On Thu, Jul 28, 2005 at 07:45:49PM +0900, Rajat Jain wrote:
>
> Okay. I'm sorry but I'm not very clear with this. I'm just putting
> down here my understanding. So basically we have two mutually
> EXCLUSIVE hotplug drivers I can use for PCI Express:
>
A hotplug slot can be controlled only by a single hotplug
technology - pcie shpc or acpiphp. However, different parts of
the I/O hierarchy can be controlled by different technologies.
For example, a host bridge I/O complex can be hotplugged using
acpiphp, but end devices under this IO complex may be hotpplugged
using pcie or shpc hotplug.

> 1) "pciehp.ko" : We use this PCIE HP driver when our BIOS supports
> Native Hot-plug for PCI Express (which means that hot-plug will be
> handled by OS single handedly).
>
> 2) "acpiphp.ko" : We use this "generic" ACPI HP driver when BIOS
> allows only ITSELF to handle hot-plug events.
>
No, acpi hotplug is not handled by BIOS only.
Both acpi and pcie hotplug need firmware support as well as hardware
support.

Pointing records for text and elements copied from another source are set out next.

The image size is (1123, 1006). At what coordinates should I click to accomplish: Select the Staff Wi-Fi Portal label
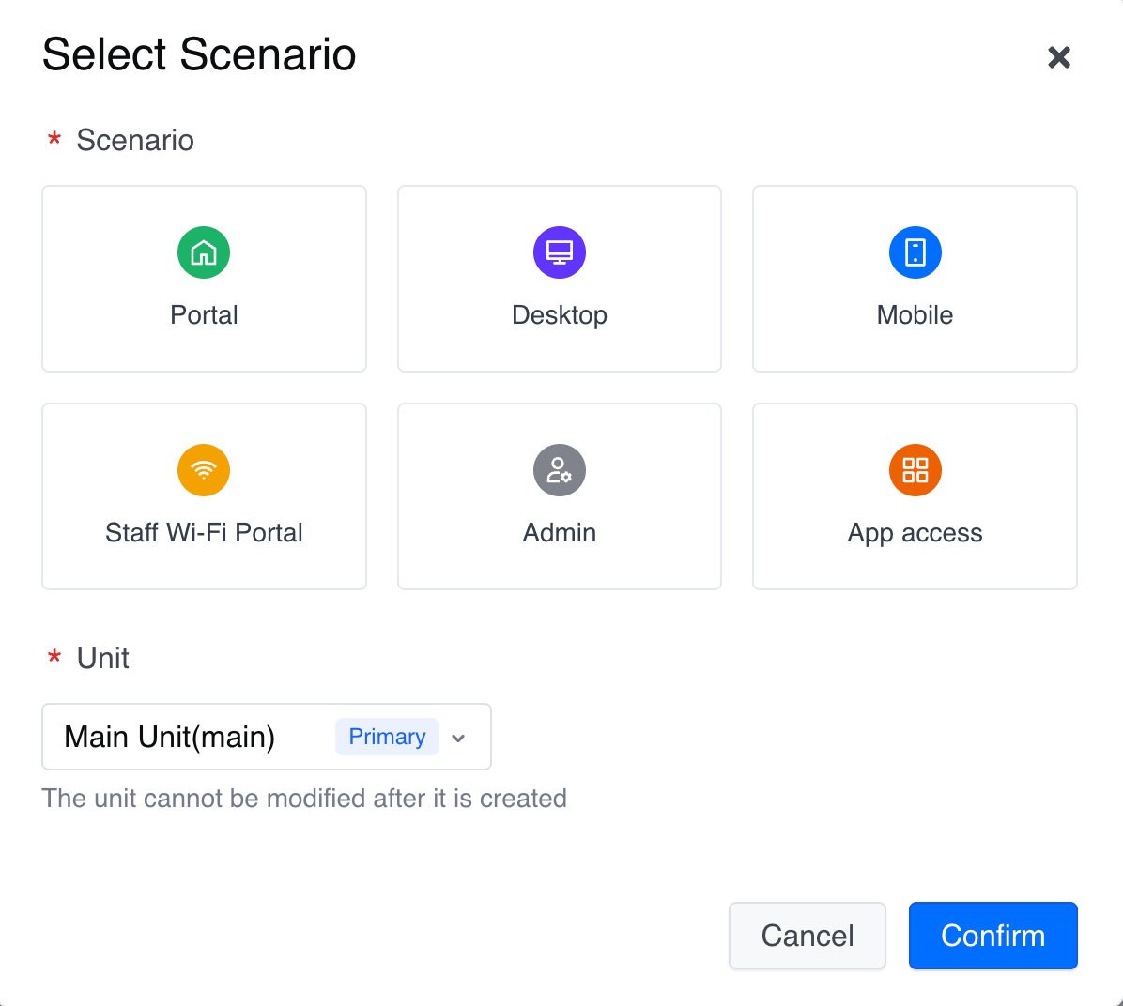coord(204,533)
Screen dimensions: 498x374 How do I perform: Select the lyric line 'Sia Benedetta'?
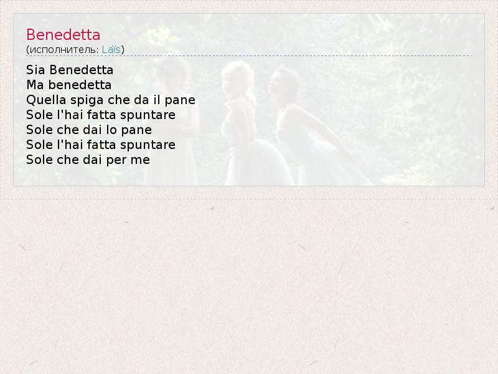[x=70, y=70]
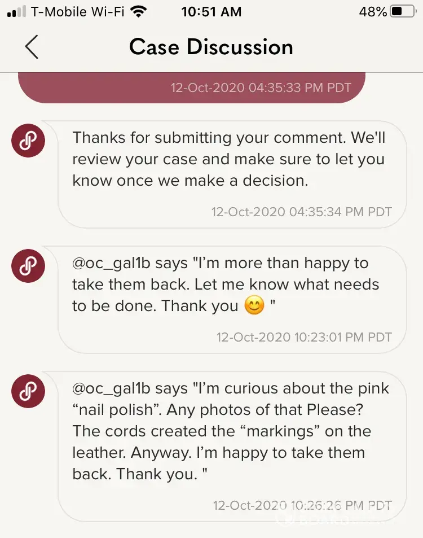Tap the "Case Discussion" header title
This screenshot has height=538, width=423.
coord(211,47)
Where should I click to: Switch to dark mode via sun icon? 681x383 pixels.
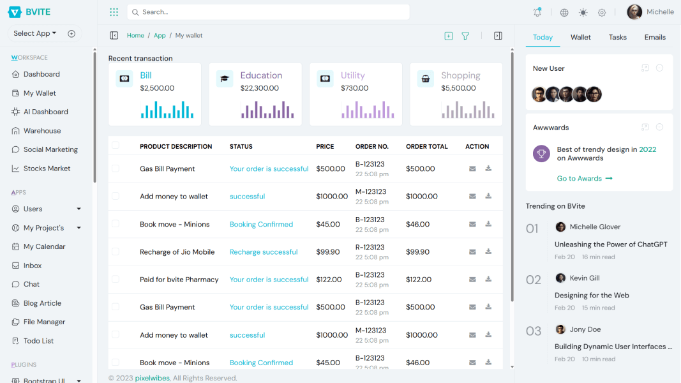(582, 11)
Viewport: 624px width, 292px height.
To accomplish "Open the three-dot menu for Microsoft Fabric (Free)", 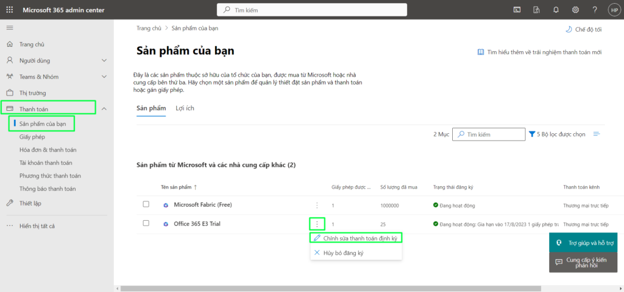I will click(x=316, y=205).
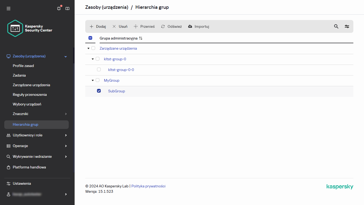Click the select-all checkbox in the header

90,38
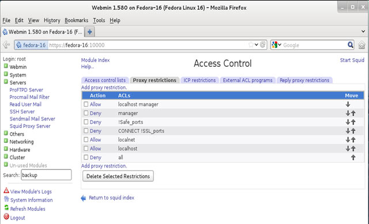The width and height of the screenshot is (369, 224).
Task: Open the tab list dropdown arrow
Action: [363, 32]
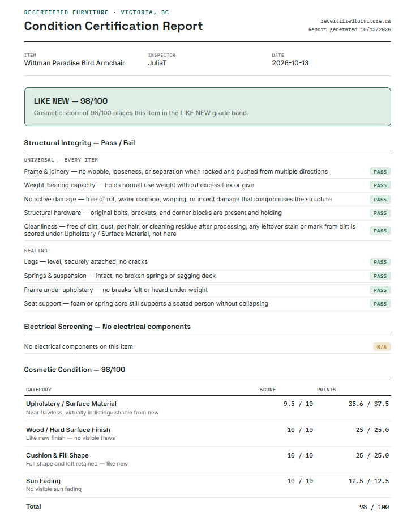Select the Sun Fading category row
The image size is (420, 512).
[x=207, y=485]
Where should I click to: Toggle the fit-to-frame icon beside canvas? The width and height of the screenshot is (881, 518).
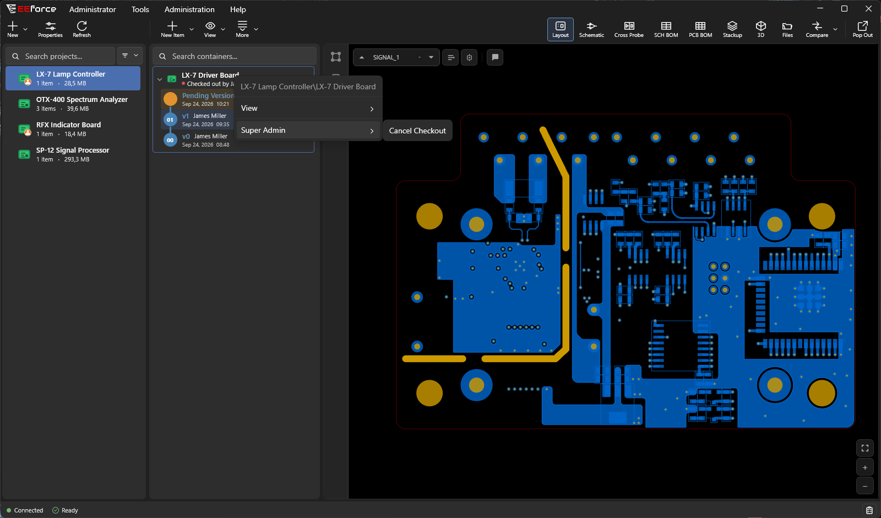click(336, 57)
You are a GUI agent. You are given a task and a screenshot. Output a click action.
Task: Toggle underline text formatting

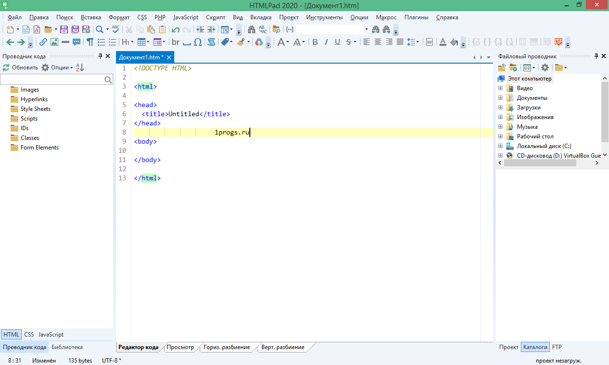pos(337,42)
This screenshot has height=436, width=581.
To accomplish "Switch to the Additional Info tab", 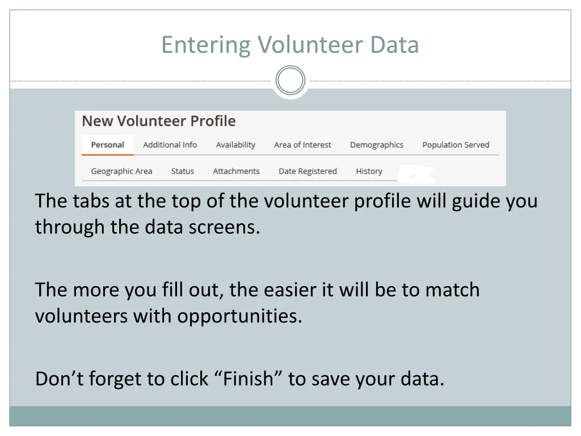I will point(170,145).
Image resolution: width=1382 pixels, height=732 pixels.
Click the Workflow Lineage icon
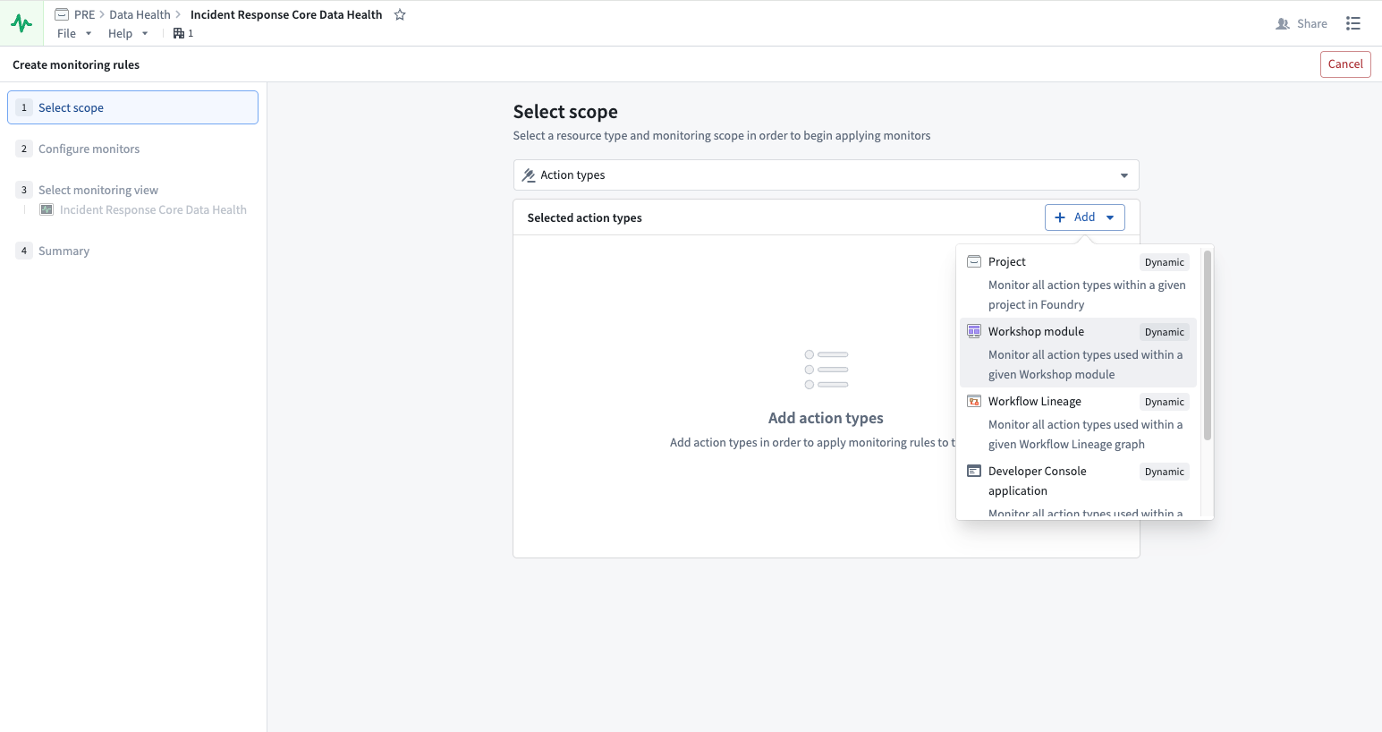click(x=973, y=401)
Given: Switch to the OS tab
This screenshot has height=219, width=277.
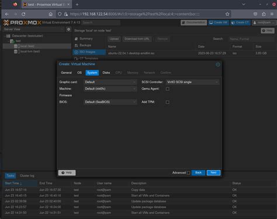Looking at the screenshot, I should pyautogui.click(x=79, y=73).
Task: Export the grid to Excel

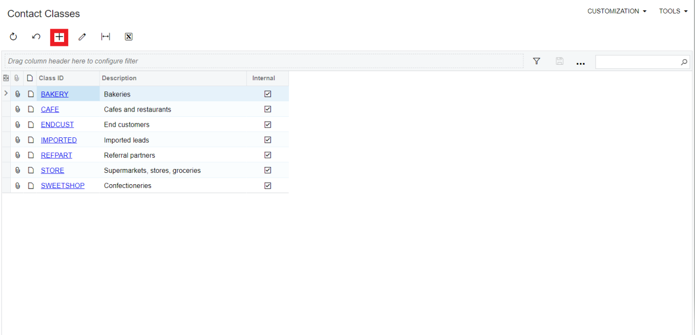Action: pyautogui.click(x=129, y=37)
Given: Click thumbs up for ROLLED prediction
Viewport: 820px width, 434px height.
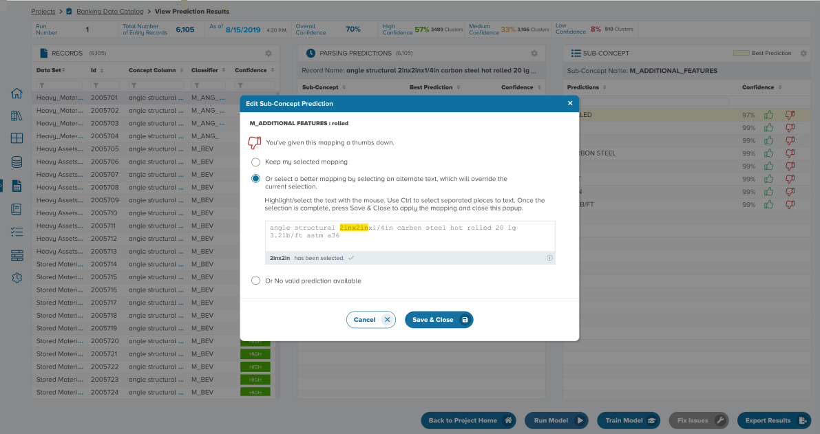Looking at the screenshot, I should (x=769, y=115).
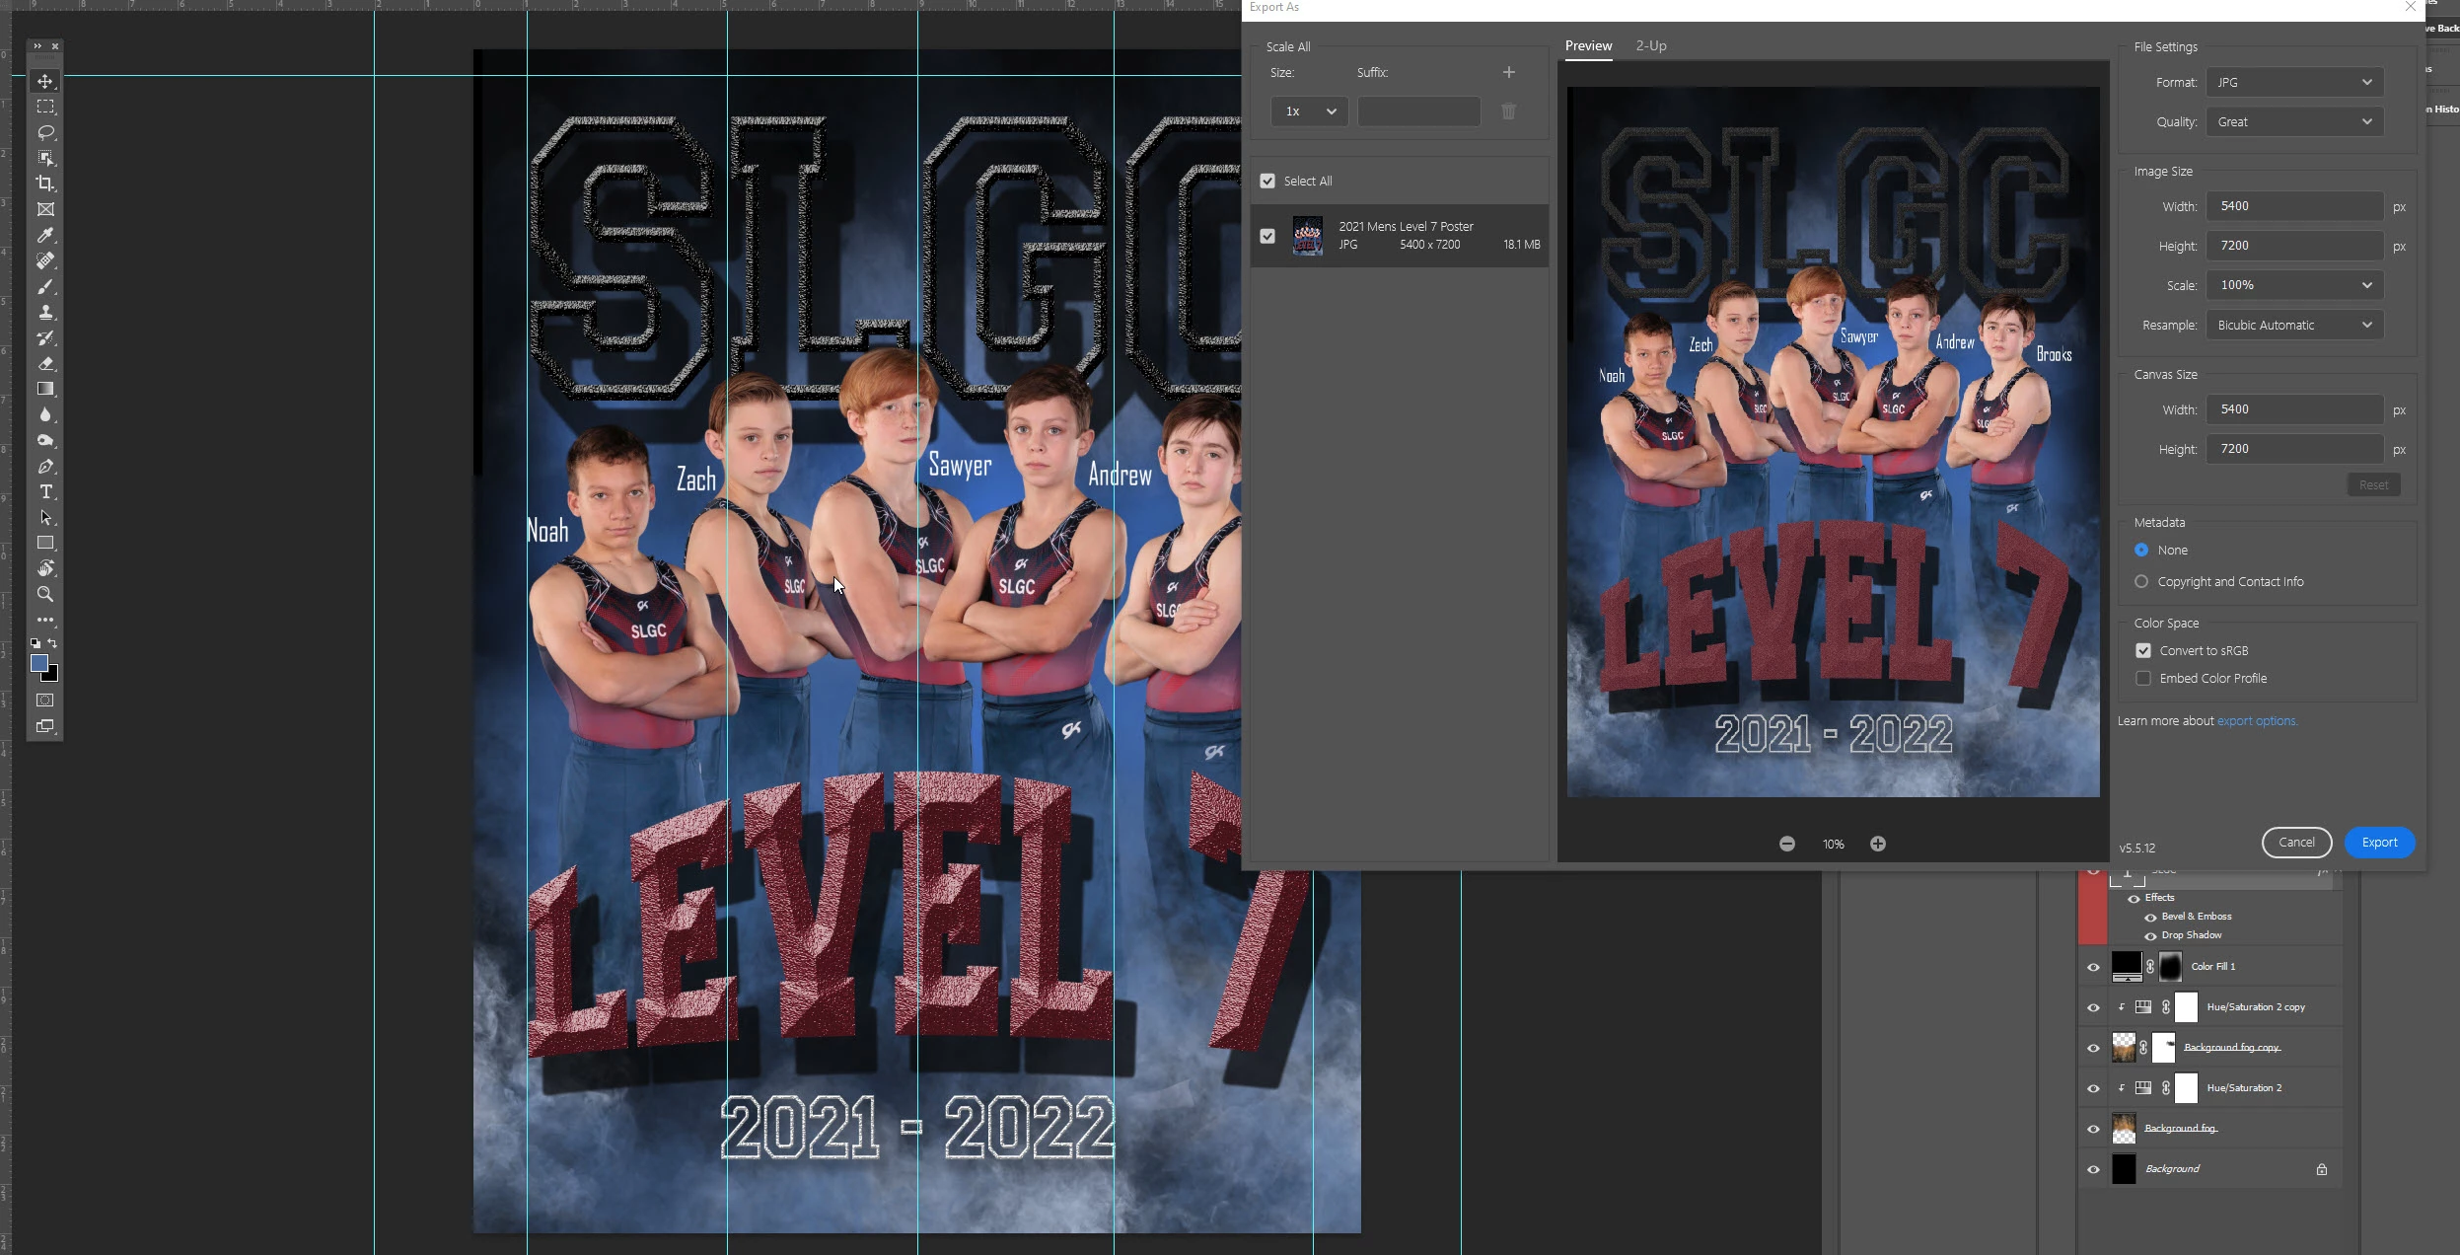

Hardware in many (but not all) systems support both types of
hotplug and its up to the BIOS to decide which type to support. If the
platform supports pcie hotplug, you see an _OSC & _SUN methods in the
ACPI namespace and the pciehp driver controls hotplug slots. If the
system supports acpi hotplug, you see _ADR and _EJ0 methods in the ACPI
namespace and the acpiphp driver controls the corresponding hotplug slots.